New dental clinic in Lengkok Bahru serves disabled, underprivileged communities

Routine scaling, polishing, filling or extraction at the clinic will be subsidised and cost $30 or less. PHOTO: LIANHE ZAOBAO

SINGAPORE - A new dental clinic at the Enabling Village in Lengkok Bahru will plug the affordability gap for the disabled, special needs and underprivileged community.

Routine scaling, polishing, filling or extraction at the Mount Alvernia Outreach Dental Clinic will be subsidised and cost $30 or less.

Appointments at the clinic - funded fully by Mount Alvernia Hospital - can be made by holders of any disability membership card, such as a concession type.

People from vulnerable communities, such as isolated seniors and former offenders, can also get services once they are referred by a social service agency.

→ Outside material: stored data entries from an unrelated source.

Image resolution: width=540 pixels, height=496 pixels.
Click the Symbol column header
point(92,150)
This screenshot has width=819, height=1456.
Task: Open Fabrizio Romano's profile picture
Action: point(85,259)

The new facility is an addition to a Mount Alvernia medical clinic that opened at the Enabling Village in 2015. The Village is home to several social businesses and community service providers.

One of the highlights at the dental clinic is a wheelchair tilter to ensure users can remain seated in their wheelchair to get treatment.

Large spaces in the clinic and low-height registration counters, to enable eye-level interactions with wheelchair users, also make the place more welcoming.

The dental team will include staff from KK Women's and Children's Hospital.

Mr Eric Chua, Parliamentary Secretary in the Ministry of Social and Family Development and Ministry of Culture, Community and Youth, attended the opening ceremony of the clinic on Thursday (Aug 19).

"I am heartened to see the strong collaboration between the new clinic and many community partners on the ground," he said.

"This holistic approach is what is needed to ensure every aspect of life is truly inclusive," he added.

Ms Tonia Chan, 51, told The Straits Times that she faced difficulties getting dental care from private neighbourhood clinics for her 21-year-old daughter due to her special needs. Having an affordable option with experienced staff at the Mount Alvernia clinic has lessened her worries.

"There is a big difference; having dental staff who are patient and understanding eased not only my daughter's anxiety but also mine as a caregiver," she said.

Dr James Lam Kian Ming, chief executive of Mount Alvernia Hospital, said at the event: "Covid-19 has not dampened our spirit in serving the community and our hopes of expanding outreach work. Even though some of our outreach activities have to be halted, we have instead redirected our focus on new programmes for vulnerable families and persons with disabilities."